Specifically, traditional fields such as electricity, electronics, and information will face disruptive impacts. Some emerging industrial chains will become new growth points under the transformation of traditional industries, such as the currently most favored AI and blockchain.

Currently, the development of AI is constrained by hardware computing power. Once superconducting materials are applied in the chip industry, there will be a qualitative improvement in computing power. How much improvement depends on the depth of human research into superconductivity. Superconductivity can enhance electronic circuits on two levels:

The first level is using superconducting materials in similar transistor structures (Superconducting computing), where chips will be faster, performance will increase by several orders of magnitude, power consumption will be lower, and they can be packaged more densely than current traditional transistors. The existing scale of AI training will no longer be an issue.

A deeper level involves further research into superconducting properties, opening up the field of superconducting quantum computing, which will lead to exponential improvements.
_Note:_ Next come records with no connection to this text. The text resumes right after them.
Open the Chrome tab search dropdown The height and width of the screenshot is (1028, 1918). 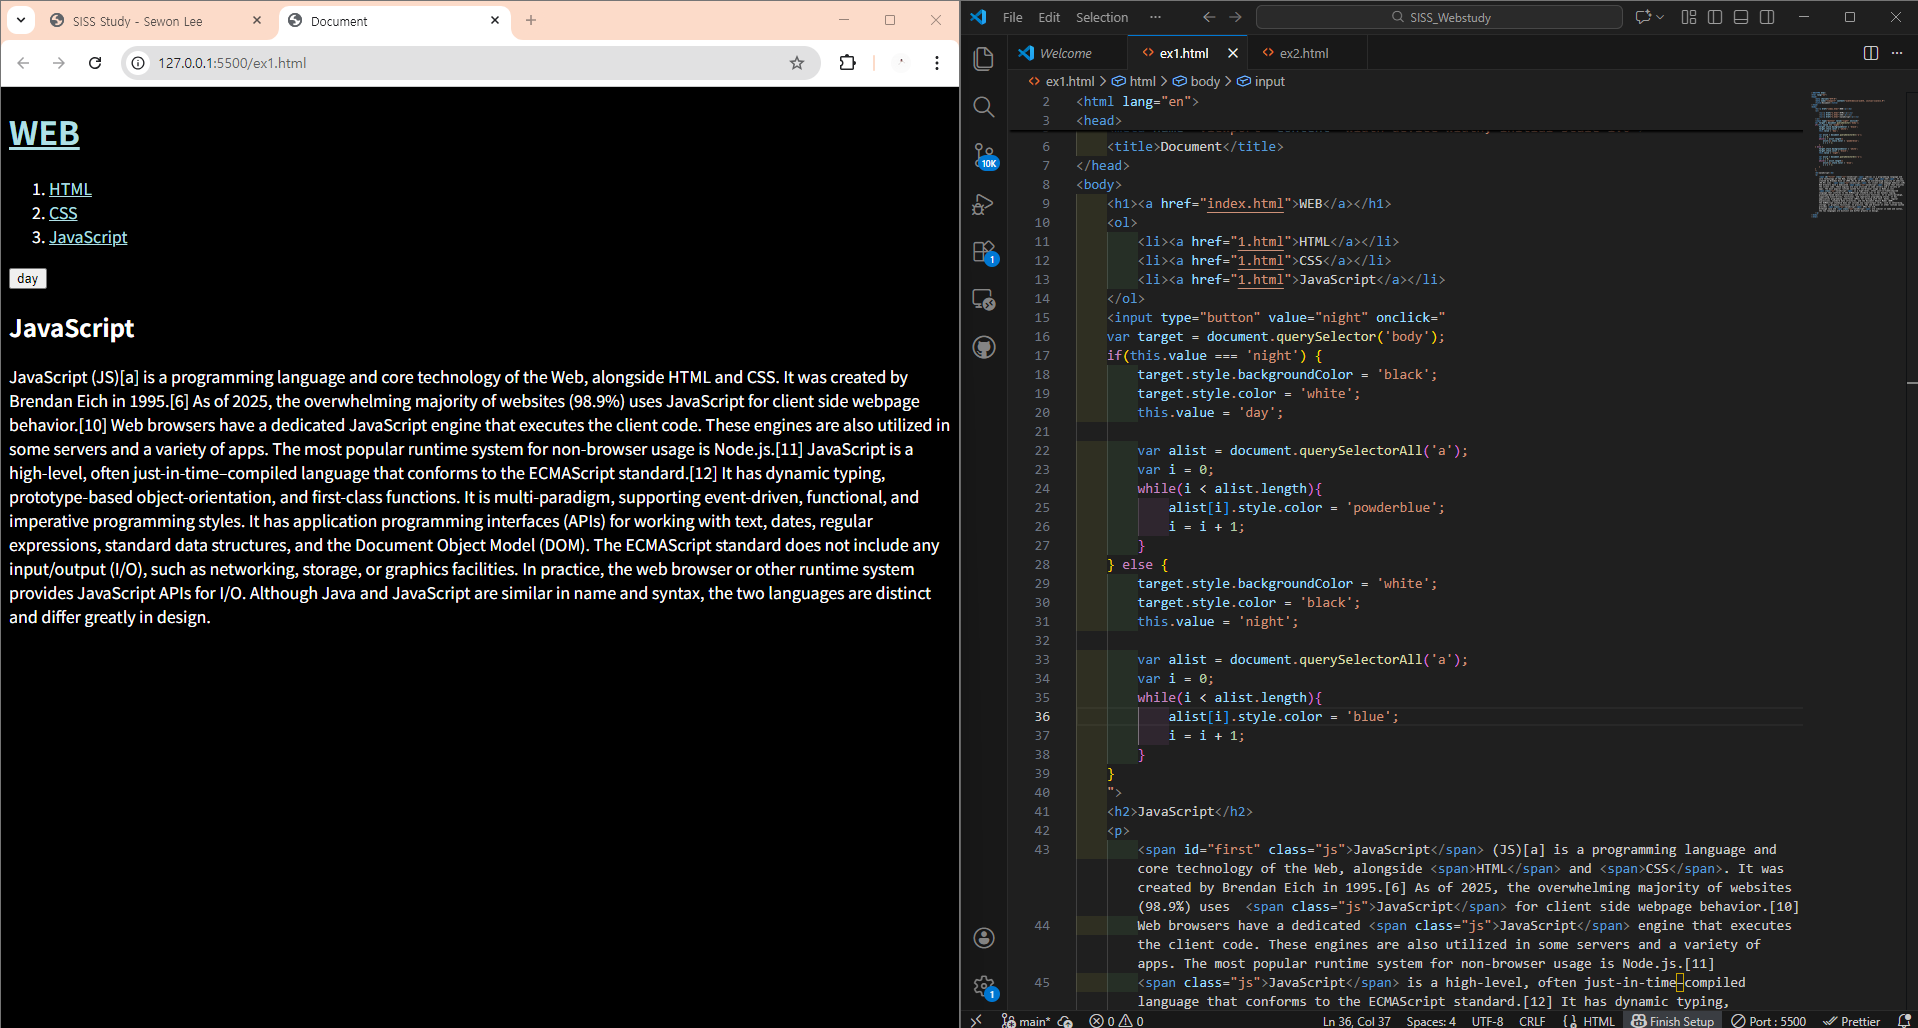point(21,20)
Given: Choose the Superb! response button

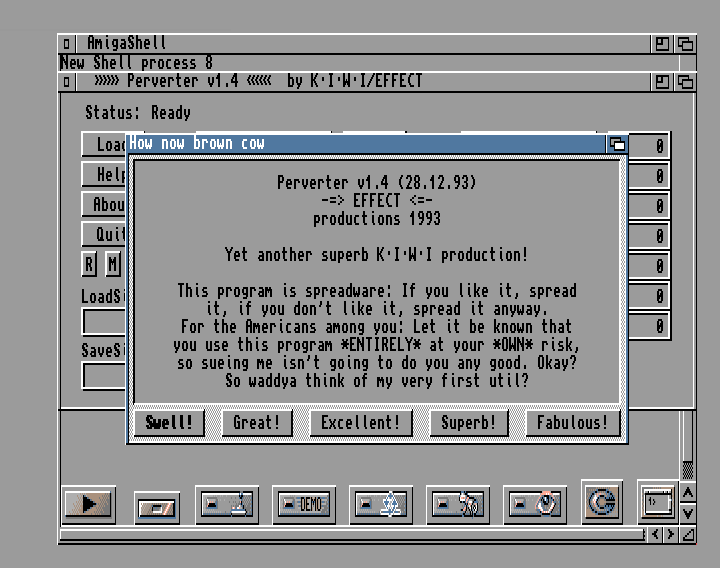Looking at the screenshot, I should (x=468, y=423).
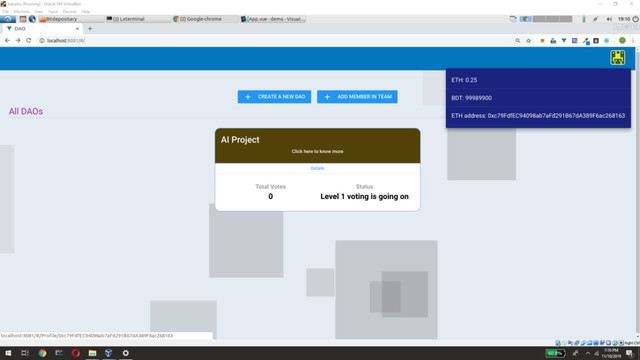The width and height of the screenshot is (640, 360).
Task: Click the Add Member in Team button
Action: 357,97
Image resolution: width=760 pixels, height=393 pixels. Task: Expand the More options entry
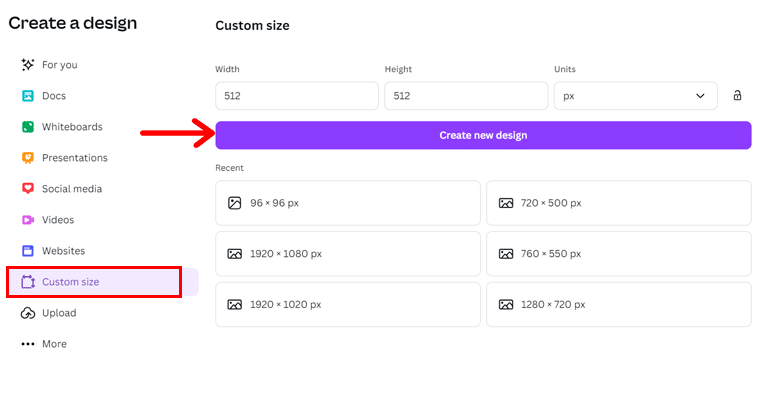(44, 344)
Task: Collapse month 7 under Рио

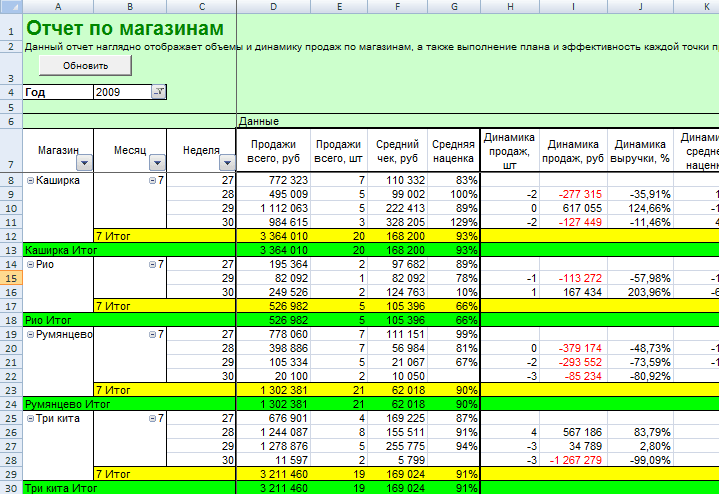Action: 152,264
Superconducting quantum computing is a branch of solid-state quantum computing, falling within the realm of quantum computers. Internet and chip giants like Google, IBM, and Intel have been laying out research in superconducting quantum computing for a long time, accumulating some technology. If LK-99 indeed possesses superconducting properties, humanity's research into quantum computing will make a significant leap forward.

When discussing quantum computers, we must also address their impact on blockchain.

In terms of security, it is important to clarify that quantum computers are not adept at solving hash functions, so they will not be used for Bitcoin mining. The idea that "quantum computers will mine Bitcoin" is fundamentally a common misconception.

The threat of quantum computers to Bitcoin does not lie in mining but in attacking transactions. Quantum computers excel at solving certain mathematical problems that current computers cannot (due to time constraints), such as elliptic curve algorithms, which are foundational to almost all digital currencies or blockchain technologies.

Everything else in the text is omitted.